Os portugueses na Venezuela continuam a ser vistos como uma das comunidades mais integradas no país. O número de portugueses e luso-descendentes na nação sul-americana pode chegar a 1,2 milhões, sendo que a maioria imigrou da Madeira.
Durante o século XX, a Venezuela recebeu importantes comunidades estrangeiras, incluindo a portuguesa, que permanece com algumas centenas de milhares de integrantes – os dados mais recentes indicam cerca de meio milhão – e mantém uma forte presença no comércio, especialmente em supermercados, padarias, mercearias e serviços. Quando se considera a comunidade portuguesa de forma mais ampla, incluindo os luso-descendentes, estima-se que o total alcance 1,2 milhões de pessoas em um país com mais de 34 milhões de habitantes.
Cerca de 80% da comunidade é originária da Região Autónoma da Madeira, mas também existem portugueses do norte de Portugal, principalmente de Aveiro, e em menor quantidade das ilhas dos Açores. Esta comunidade continua a ser uma das mais influentes da diáspora e é vista pelos venezuelanos como uma das mais integradas no país anfitrião.
Em relação ao número de portugueses e luso-descendentes no país, o Governo português informou que aproximadamente 220.000 pessoas estavam registradas nos serviços consulares na Venezuela em novembro do ano passado. Contudo, esse número não inclui os luso-descendentes, o que leva as autoridades a estimar que a real dimensão da comunidade “seja bastante superior”, considerando que o registro consular não é obrigatório.
A comunidade portuguesa na Venezuela é uma das maiores da diáspora, sendo a segunda maior da América Latina, atrás apenas do Brasil. Além de Caracas, a capital do país, também é possível encontrar importantes núcleos de portugueses e luso-descendentes nas cidades de Valência, Maracay, Barquisimeto e Maracaibo, entre outras.
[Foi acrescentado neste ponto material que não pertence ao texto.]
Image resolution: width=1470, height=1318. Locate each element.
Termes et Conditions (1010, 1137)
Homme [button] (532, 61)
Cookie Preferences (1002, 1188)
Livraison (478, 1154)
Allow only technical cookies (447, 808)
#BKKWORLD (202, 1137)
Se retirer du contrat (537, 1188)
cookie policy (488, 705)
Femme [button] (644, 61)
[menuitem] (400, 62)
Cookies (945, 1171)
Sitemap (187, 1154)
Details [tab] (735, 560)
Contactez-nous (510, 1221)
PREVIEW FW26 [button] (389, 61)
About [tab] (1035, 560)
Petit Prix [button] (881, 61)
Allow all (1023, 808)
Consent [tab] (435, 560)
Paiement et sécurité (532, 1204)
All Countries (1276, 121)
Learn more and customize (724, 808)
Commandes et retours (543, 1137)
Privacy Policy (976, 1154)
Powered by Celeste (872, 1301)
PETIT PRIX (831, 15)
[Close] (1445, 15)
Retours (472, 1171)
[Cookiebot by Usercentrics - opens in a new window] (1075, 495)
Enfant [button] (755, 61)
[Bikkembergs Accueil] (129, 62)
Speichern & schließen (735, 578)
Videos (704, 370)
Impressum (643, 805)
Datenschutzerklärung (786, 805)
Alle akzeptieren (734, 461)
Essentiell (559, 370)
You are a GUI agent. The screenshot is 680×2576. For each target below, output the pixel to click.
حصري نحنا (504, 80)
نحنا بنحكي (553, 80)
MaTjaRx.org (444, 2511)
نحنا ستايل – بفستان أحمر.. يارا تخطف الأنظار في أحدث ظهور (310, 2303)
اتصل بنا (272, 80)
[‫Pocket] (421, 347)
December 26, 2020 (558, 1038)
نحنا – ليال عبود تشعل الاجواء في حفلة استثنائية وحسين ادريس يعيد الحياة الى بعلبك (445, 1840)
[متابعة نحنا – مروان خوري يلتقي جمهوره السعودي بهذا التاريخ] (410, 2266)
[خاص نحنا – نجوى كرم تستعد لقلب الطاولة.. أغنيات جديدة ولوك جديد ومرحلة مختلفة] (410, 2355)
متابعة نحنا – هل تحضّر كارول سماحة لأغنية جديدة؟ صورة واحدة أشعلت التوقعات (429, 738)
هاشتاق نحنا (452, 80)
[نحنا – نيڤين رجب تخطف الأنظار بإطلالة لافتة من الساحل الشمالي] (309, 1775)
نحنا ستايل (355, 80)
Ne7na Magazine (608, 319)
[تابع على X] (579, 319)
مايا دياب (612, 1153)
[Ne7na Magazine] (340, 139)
Em localidades como Los Teques, no estado de Miranda, Mérida, no estado de Mérida, Puerto La Cruz, em Anzoátegui, e Puerto Ordáz, no estado de Guiana, os portugueses são frequentemente citados como exemplos de integração e pelo serviço que prestam localmente aos venezuelanos.
Nos estados de Miranda e Aragua, os portugueses e luso-descendentes desempenham um papel vital na produção e abastecimento de flores, produtos hortícolas e verduras para grandes cidades, incluindo Caracas e Valência.
Após os ataques de hoje na Venezuela, realizados pelos Estados Unidos, o Governo português declarou como prioridade a segurança dos portugueses naquele país e apelou à redução das tensões e ao respeito pelo Direito Internacional.
Numa nota, o ministério liderado por Paulo Rangel afirmou que a comunidade portuguesa na Venezuela se encontra “bem e calma, embora naturalmente expectante”. Com a declaração de estado de emergência pelas autoridades venezuelanas, o Governo “reanima o apelo à tranquilidade e precaução” já anteriormente dirigido à comunidade portuguesa na Venezuela.